**** Records for processing ****

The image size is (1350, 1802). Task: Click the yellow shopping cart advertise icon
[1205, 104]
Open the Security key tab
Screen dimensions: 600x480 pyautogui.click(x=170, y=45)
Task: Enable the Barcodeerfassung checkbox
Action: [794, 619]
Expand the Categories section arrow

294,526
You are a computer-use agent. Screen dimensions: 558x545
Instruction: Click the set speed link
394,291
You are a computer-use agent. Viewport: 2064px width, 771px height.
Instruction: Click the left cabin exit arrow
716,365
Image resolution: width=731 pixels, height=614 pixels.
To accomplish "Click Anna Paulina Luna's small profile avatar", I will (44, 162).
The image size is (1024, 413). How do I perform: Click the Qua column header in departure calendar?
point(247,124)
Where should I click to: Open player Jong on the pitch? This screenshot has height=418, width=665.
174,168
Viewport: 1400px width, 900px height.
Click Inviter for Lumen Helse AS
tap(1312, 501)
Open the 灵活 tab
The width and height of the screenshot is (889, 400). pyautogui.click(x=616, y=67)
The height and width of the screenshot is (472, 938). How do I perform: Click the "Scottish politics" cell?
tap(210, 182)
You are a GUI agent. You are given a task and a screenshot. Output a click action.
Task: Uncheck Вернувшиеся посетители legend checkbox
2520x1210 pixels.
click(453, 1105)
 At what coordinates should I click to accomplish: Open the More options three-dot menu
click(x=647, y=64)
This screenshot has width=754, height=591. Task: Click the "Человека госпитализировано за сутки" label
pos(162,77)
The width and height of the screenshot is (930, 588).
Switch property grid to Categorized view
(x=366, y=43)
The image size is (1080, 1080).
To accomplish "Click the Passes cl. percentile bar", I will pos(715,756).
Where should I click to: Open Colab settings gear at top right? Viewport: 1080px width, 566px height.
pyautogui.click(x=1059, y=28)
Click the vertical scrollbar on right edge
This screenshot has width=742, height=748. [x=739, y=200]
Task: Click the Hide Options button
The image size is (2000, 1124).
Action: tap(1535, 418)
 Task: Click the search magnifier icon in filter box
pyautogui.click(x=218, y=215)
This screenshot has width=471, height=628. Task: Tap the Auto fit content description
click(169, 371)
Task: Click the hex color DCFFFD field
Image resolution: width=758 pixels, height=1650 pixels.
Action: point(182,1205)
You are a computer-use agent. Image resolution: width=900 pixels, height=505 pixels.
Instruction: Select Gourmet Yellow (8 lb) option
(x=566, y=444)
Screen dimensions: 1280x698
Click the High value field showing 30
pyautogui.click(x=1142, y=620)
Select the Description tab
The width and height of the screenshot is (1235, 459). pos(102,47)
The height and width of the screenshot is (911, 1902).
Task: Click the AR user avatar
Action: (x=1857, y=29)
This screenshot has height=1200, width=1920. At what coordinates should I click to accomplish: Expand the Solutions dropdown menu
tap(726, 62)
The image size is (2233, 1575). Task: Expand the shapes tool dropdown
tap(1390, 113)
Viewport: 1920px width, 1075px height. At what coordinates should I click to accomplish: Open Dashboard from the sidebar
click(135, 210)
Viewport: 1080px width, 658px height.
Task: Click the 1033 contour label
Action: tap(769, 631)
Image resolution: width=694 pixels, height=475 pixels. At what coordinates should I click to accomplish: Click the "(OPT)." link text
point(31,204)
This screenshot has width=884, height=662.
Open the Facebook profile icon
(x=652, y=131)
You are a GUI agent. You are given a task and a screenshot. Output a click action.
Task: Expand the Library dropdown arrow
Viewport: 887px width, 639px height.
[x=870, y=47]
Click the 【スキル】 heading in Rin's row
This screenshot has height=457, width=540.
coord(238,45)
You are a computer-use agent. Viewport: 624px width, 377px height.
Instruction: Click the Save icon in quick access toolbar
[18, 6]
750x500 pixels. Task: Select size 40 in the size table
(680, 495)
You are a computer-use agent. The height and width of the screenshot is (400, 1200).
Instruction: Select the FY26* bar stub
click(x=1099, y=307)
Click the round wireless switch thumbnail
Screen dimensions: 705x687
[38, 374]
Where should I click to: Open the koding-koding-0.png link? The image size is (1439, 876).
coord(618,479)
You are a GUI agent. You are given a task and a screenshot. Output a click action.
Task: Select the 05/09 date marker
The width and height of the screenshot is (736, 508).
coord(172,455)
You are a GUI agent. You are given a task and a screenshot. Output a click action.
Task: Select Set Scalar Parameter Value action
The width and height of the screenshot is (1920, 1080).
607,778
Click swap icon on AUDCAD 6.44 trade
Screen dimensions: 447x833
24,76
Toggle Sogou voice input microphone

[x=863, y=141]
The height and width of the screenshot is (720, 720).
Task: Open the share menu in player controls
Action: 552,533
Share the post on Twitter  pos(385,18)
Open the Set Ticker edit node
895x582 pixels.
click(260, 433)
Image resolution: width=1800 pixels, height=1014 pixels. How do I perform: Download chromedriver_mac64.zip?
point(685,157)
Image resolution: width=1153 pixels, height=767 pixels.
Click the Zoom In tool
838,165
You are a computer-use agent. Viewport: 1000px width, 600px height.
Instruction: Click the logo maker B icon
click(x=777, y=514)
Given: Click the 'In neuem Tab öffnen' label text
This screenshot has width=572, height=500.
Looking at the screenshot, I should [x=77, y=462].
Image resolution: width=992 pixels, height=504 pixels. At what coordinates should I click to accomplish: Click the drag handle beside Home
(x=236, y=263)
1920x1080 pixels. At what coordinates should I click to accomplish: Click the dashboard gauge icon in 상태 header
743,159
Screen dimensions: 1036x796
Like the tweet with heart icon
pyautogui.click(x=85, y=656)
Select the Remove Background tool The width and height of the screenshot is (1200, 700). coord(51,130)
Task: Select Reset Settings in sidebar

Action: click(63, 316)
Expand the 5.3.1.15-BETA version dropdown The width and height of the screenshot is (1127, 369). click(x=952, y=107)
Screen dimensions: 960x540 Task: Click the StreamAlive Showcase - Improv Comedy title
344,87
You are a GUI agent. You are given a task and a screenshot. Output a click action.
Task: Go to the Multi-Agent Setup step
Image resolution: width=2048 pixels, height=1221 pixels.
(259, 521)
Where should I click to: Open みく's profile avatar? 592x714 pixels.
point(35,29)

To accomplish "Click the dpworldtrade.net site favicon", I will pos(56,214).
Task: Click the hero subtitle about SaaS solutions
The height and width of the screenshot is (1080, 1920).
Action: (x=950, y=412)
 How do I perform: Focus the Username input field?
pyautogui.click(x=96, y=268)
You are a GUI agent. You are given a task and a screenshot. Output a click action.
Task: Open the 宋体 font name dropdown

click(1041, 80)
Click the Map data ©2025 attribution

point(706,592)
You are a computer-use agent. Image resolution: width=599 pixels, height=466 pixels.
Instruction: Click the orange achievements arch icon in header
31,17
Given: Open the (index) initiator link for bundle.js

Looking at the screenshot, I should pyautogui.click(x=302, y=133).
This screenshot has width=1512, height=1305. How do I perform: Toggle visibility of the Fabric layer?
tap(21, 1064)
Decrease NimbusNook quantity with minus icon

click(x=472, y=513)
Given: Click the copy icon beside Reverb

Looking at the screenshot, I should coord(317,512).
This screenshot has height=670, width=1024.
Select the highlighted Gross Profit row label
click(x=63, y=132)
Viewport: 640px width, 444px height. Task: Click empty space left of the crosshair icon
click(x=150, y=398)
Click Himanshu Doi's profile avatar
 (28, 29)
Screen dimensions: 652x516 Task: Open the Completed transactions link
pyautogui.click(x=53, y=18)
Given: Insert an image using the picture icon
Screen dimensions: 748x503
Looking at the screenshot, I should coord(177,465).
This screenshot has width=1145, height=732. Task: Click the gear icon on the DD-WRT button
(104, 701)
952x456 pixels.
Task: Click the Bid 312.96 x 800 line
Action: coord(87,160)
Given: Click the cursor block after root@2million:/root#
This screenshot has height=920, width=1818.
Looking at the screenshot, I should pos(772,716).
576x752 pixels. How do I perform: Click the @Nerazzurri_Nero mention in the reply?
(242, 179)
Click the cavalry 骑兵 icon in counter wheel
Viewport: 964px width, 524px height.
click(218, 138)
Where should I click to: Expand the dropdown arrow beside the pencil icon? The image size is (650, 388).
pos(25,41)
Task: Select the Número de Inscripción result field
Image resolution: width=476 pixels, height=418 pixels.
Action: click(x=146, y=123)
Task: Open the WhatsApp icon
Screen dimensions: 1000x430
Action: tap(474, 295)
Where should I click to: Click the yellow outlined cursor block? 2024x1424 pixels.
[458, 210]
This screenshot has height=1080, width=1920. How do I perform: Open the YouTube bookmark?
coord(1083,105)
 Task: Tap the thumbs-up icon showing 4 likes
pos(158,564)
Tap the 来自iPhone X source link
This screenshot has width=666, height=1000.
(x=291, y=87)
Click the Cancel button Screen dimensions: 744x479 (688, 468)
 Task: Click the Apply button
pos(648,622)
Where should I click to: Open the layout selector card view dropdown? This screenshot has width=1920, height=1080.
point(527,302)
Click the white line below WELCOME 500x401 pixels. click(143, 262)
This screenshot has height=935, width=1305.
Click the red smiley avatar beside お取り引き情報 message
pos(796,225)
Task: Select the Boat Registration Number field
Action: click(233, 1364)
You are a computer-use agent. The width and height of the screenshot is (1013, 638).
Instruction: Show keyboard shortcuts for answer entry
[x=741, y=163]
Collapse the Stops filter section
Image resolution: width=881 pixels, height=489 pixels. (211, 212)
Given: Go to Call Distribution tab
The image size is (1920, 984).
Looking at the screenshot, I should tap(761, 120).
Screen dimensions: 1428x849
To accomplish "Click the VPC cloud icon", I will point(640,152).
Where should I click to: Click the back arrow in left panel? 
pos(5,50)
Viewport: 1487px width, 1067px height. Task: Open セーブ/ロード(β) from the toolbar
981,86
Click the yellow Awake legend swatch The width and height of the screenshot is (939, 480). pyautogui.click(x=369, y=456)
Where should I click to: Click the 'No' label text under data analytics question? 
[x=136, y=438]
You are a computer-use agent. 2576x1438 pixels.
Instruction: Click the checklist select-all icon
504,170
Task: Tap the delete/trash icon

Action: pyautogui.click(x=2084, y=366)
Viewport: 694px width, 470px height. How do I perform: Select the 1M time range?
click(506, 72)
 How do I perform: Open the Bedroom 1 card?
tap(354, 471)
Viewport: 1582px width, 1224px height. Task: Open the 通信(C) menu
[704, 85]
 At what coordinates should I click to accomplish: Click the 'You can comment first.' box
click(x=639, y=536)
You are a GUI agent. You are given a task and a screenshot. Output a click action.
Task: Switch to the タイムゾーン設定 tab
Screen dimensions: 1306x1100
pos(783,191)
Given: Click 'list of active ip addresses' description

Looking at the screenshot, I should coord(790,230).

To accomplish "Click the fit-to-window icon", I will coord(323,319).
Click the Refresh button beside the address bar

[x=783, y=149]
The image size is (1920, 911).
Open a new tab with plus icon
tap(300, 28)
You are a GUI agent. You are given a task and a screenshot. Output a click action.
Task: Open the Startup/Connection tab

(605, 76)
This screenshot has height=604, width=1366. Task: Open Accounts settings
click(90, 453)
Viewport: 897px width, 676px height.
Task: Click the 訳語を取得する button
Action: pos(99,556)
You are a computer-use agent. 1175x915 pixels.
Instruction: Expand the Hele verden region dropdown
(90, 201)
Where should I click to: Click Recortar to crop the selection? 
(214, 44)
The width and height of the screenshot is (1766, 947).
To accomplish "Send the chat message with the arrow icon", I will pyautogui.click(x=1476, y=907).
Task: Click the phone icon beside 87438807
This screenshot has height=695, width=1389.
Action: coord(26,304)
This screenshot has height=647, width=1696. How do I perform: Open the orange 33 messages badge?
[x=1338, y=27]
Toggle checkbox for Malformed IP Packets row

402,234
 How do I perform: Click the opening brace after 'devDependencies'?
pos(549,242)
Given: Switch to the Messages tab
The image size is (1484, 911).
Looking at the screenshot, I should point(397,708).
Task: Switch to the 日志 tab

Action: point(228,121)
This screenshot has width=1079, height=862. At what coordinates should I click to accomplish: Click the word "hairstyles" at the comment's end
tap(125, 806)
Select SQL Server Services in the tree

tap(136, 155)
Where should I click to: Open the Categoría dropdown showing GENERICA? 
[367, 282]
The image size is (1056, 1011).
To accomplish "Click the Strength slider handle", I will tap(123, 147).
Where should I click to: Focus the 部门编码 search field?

****

Aim:
Repeat the items word for word, starting at the first line and ending at the line that contains "pyautogui.click(x=1059, y=28)", with both of those lines included.

Answer to the task:
The image size is (1350, 1802). Task: Click the yellow shopping cart advertise icon
[1205, 104]
Open the Security key tab
Screen dimensions: 600x480 pyautogui.click(x=170, y=45)
Task: Enable the Barcodeerfassung checkbox
Action: [794, 619]
Expand the Categories section arrow

294,526
You are a computer-use agent. Screen dimensions: 558x545
Instruction: Click the set speed link
394,291
You are a computer-use agent. Viewport: 2064px width, 771px height.
Instruction: Click the left cabin exit arrow
716,365
Image resolution: width=731 pixels, height=614 pixels.
To accomplish "Click Anna Paulina Luna's small profile avatar", I will (44, 162).
The image size is (1024, 413). How do I perform: Click the Qua column header in departure calendar?
point(247,124)
Where should I click to: Open player Jong on the pitch? This screenshot has height=418, width=665.
174,168
Viewport: 1400px width, 900px height.
Click Inviter for Lumen Helse AS
tap(1312, 501)
Open the 灵活 tab
The width and height of the screenshot is (889, 400). pyautogui.click(x=616, y=67)
The height and width of the screenshot is (472, 938). How do I perform: Click the "Scottish politics" cell?
tap(210, 182)
You are a GUI agent. You are given a task and a screenshot. Output a click action.
Task: Uncheck Вернувшиеся посетители legend checkbox
2520x1210 pixels.
click(453, 1105)
 At what coordinates should I click to accomplish: Open the More options three-dot menu
click(x=647, y=64)
This screenshot has width=754, height=591. Task: Click the "Человека госпитализировано за сутки" label
pos(162,77)
The width and height of the screenshot is (930, 588).
Switch property grid to Categorized view
(x=366, y=43)
The image size is (1080, 1080).
To accomplish "Click the Passes cl. percentile bar", I will pos(715,756).
Where should I click to: Open Colab settings gear at top right? Viewport: 1080px width, 566px height.
pyautogui.click(x=1059, y=28)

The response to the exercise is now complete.